▸ **To do**:
Reproduce exactly the lines from the one that holds "Task: Click the Institution category cell" through the last line of the entries, both ends included, but not the pictures.
=-=-=
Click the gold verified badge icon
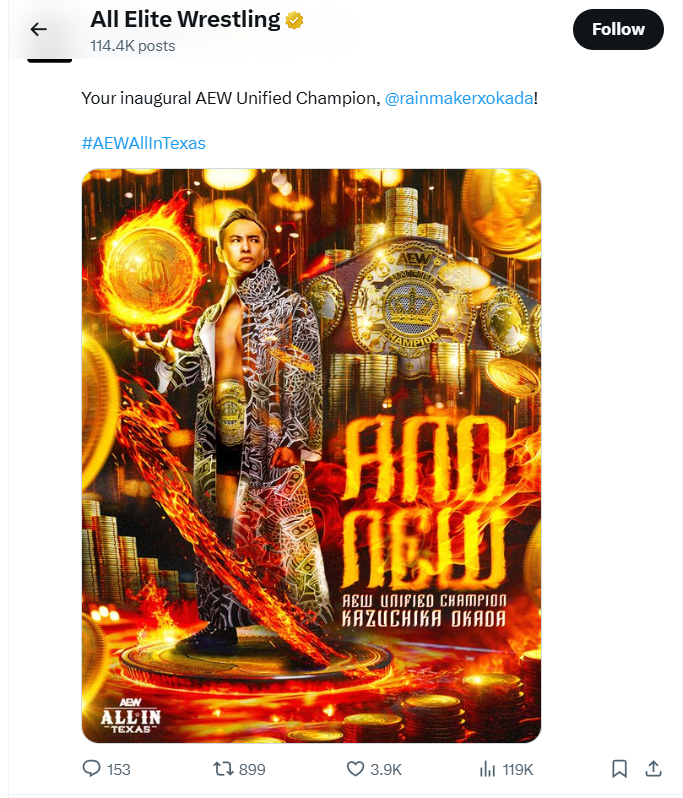This screenshot has width=683, height=798. [294, 20]
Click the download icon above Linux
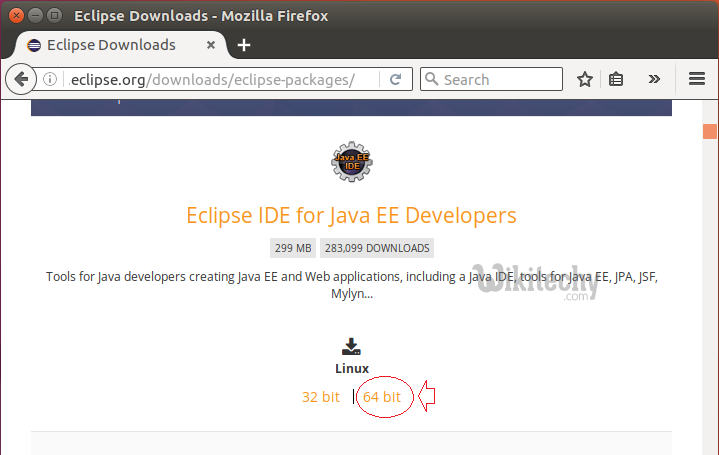This screenshot has width=719, height=455. [351, 346]
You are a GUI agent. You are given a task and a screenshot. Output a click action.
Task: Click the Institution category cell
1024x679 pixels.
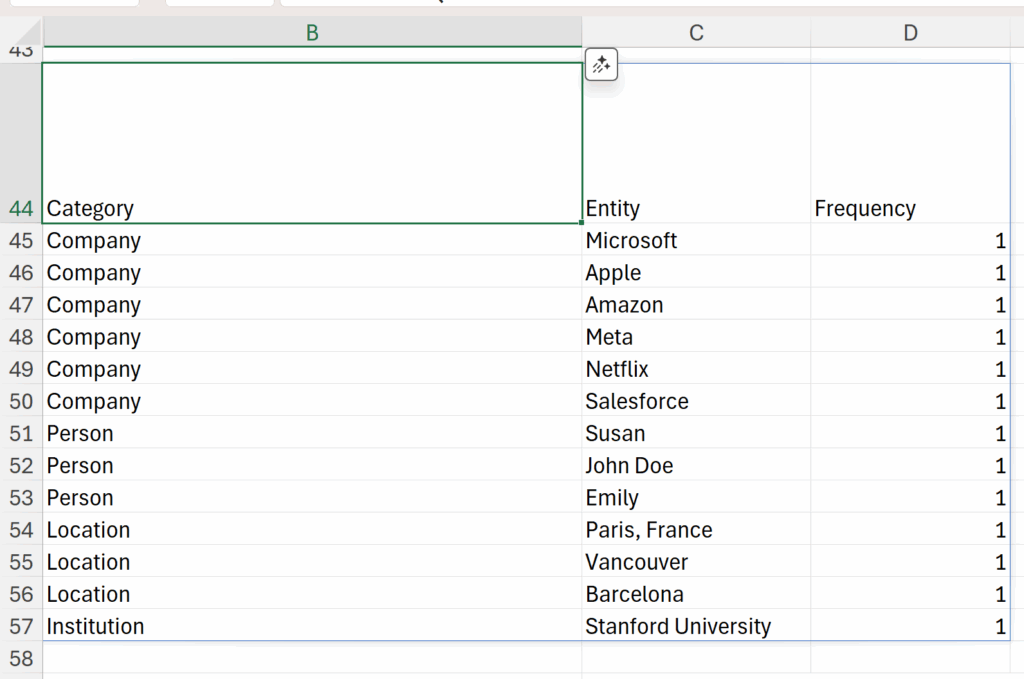(x=312, y=626)
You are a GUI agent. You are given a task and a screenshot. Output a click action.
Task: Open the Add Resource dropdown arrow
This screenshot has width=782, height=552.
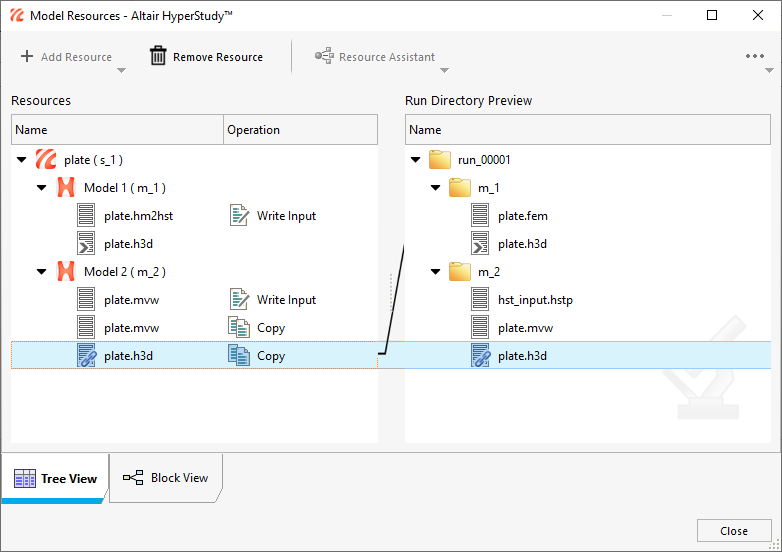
=-=-=
▸ **Completed exercise**:
Task: Click the Institution category cell
1024x679 pixels.
(x=312, y=626)
You are a GUI agent. You are given a task and a screenshot. Output a click action.
Task: Open the Add Resource dropdown arrow
This screenshot has width=782, height=552.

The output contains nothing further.